What you are asked to do ▸ Rewrite everything from the line containing "Given: Click the briefcase" down to the line containing "Looking at the screenshot, I should [8, 9].", swapping "briefcase" for "suitcase" and keeping all else the same.

* BEGIN Information provided *

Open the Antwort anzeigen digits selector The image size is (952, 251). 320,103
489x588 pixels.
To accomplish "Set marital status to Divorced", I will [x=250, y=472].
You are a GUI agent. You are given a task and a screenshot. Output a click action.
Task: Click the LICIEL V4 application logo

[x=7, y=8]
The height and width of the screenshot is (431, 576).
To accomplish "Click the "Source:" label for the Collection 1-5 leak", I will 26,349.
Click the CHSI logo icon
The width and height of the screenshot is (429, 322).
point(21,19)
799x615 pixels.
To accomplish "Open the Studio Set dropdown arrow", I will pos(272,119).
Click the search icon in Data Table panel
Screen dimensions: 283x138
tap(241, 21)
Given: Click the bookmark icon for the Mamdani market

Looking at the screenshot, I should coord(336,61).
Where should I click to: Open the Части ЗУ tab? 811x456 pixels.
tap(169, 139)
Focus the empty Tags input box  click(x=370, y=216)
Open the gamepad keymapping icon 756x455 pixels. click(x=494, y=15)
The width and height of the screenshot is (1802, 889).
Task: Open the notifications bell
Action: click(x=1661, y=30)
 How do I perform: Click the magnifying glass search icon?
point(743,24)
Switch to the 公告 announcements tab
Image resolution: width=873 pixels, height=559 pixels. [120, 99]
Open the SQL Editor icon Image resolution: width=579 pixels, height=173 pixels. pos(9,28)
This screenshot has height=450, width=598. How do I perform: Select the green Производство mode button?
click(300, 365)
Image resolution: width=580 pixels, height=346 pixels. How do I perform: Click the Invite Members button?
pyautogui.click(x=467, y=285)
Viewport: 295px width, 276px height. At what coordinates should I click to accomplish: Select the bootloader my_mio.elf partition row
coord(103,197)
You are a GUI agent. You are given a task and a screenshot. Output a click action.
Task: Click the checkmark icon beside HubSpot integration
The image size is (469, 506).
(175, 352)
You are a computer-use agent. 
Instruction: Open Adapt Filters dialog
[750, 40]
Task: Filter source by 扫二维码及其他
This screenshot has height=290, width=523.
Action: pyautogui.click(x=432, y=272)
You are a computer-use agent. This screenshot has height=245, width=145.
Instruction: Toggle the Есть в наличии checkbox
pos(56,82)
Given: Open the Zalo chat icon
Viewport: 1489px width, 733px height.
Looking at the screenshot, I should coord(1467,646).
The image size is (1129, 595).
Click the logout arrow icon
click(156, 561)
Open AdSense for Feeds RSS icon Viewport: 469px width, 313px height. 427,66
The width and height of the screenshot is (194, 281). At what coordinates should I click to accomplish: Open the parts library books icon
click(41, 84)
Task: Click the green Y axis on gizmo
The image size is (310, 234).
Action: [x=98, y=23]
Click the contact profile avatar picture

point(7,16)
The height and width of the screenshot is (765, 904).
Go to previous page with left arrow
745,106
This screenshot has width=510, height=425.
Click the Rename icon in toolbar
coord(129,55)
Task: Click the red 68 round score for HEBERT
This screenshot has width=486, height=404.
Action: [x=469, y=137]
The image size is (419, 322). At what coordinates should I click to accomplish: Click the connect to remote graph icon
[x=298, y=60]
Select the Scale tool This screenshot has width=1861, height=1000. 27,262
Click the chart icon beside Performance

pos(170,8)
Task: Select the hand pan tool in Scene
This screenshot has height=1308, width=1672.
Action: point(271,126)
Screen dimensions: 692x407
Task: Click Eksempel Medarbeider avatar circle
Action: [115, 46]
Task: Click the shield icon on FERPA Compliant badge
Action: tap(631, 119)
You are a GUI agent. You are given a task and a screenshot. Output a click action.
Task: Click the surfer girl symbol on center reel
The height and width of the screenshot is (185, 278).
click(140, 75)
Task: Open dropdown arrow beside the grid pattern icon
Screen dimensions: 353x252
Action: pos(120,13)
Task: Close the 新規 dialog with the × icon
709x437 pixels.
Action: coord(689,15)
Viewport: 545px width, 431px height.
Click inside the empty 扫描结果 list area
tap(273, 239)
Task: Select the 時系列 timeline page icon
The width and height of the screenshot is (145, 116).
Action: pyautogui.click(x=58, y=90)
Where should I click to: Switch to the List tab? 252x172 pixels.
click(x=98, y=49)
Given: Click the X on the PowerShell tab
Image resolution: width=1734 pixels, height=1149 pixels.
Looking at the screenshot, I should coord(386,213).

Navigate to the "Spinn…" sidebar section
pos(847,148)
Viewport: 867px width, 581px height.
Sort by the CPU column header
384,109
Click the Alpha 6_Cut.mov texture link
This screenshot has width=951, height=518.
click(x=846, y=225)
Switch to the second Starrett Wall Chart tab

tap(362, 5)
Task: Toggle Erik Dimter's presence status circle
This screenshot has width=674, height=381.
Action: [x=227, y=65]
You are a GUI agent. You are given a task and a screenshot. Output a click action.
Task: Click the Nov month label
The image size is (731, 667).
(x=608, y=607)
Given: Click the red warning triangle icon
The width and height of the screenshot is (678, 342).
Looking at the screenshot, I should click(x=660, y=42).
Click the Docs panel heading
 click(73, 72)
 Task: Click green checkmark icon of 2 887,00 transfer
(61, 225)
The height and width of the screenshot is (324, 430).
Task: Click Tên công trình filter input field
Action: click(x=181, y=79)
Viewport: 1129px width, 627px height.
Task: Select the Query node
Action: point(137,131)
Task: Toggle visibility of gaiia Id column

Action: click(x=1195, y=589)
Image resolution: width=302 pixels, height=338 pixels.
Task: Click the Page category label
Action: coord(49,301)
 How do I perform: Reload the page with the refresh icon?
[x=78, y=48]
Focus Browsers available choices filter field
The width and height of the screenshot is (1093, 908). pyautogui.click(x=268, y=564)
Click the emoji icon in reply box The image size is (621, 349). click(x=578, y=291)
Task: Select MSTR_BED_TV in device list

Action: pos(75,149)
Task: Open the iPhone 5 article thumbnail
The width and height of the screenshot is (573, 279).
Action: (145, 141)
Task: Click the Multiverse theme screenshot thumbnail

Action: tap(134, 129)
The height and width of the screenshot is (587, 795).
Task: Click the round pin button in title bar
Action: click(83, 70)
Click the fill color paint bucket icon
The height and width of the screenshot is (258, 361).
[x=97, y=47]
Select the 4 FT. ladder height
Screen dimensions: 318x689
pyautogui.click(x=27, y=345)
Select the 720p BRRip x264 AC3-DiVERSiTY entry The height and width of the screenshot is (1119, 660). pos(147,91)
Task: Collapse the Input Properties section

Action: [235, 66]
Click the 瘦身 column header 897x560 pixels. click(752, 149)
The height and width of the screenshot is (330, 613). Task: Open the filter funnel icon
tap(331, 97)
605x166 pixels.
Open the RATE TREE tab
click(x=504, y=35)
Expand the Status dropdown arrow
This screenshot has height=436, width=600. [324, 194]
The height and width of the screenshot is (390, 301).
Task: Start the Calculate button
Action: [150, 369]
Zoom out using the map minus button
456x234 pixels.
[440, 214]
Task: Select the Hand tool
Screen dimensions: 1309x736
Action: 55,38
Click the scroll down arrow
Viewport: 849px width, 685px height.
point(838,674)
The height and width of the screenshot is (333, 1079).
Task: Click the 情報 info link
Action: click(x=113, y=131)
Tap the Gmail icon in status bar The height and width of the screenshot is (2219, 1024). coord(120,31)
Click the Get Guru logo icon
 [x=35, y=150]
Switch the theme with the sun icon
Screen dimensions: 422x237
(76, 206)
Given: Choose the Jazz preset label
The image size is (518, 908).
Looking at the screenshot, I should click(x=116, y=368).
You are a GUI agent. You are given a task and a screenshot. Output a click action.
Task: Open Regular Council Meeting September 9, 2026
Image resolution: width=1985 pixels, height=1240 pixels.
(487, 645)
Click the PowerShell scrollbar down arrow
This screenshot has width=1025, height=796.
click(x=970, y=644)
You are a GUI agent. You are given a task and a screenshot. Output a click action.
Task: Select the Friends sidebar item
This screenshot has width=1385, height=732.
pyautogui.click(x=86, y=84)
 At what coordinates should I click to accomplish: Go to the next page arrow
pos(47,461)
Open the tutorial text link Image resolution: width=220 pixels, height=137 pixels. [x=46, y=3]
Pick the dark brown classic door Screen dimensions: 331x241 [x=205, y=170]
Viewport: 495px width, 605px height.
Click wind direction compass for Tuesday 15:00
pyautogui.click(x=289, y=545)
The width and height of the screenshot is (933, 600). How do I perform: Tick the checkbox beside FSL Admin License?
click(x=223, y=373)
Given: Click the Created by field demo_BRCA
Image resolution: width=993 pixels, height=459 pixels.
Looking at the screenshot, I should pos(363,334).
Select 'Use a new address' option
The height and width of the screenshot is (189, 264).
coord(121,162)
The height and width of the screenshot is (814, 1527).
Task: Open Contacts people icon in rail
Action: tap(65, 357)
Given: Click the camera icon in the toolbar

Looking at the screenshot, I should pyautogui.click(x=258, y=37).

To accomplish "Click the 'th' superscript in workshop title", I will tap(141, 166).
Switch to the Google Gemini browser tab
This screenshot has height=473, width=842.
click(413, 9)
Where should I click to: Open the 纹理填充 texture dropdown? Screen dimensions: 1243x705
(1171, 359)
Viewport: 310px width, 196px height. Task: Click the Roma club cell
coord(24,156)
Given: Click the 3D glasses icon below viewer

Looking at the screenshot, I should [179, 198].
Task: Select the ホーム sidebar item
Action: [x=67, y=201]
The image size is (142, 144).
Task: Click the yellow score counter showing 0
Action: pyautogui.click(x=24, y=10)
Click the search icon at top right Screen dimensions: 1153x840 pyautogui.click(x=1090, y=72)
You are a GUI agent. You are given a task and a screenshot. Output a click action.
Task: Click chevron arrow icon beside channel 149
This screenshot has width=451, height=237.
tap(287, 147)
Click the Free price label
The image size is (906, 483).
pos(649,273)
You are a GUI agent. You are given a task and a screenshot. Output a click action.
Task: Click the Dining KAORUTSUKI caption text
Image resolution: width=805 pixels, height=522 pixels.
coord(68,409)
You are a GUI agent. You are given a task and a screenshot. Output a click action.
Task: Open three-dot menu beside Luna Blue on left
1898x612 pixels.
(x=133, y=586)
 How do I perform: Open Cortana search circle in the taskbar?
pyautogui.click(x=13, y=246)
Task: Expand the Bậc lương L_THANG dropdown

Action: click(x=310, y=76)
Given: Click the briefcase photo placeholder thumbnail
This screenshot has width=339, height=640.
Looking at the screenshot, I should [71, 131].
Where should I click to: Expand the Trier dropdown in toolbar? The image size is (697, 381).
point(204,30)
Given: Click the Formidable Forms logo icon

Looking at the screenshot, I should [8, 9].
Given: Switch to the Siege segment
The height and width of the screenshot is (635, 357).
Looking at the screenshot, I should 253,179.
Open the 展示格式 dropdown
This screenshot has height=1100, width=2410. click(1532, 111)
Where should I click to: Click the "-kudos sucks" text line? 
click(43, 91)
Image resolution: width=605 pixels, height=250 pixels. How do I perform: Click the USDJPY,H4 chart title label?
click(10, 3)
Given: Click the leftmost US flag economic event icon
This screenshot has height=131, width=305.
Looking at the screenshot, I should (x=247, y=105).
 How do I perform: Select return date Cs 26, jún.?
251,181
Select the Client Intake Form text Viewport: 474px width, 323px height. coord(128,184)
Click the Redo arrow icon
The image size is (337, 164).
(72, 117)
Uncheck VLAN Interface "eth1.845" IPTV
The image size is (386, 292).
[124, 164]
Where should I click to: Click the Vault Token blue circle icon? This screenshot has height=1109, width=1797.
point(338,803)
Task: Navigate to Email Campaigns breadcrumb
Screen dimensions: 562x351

* END Information provided *

Final result ▸
Given: Click the suitcase photo placeholder thumbnail
This screenshot has width=339, height=640.
Looking at the screenshot, I should [71, 131].
Where should I click to: Expand the Trier dropdown in toolbar? The image size is (697, 381).
point(204,30)
Given: Click the Formidable Forms logo icon

Looking at the screenshot, I should [8, 9].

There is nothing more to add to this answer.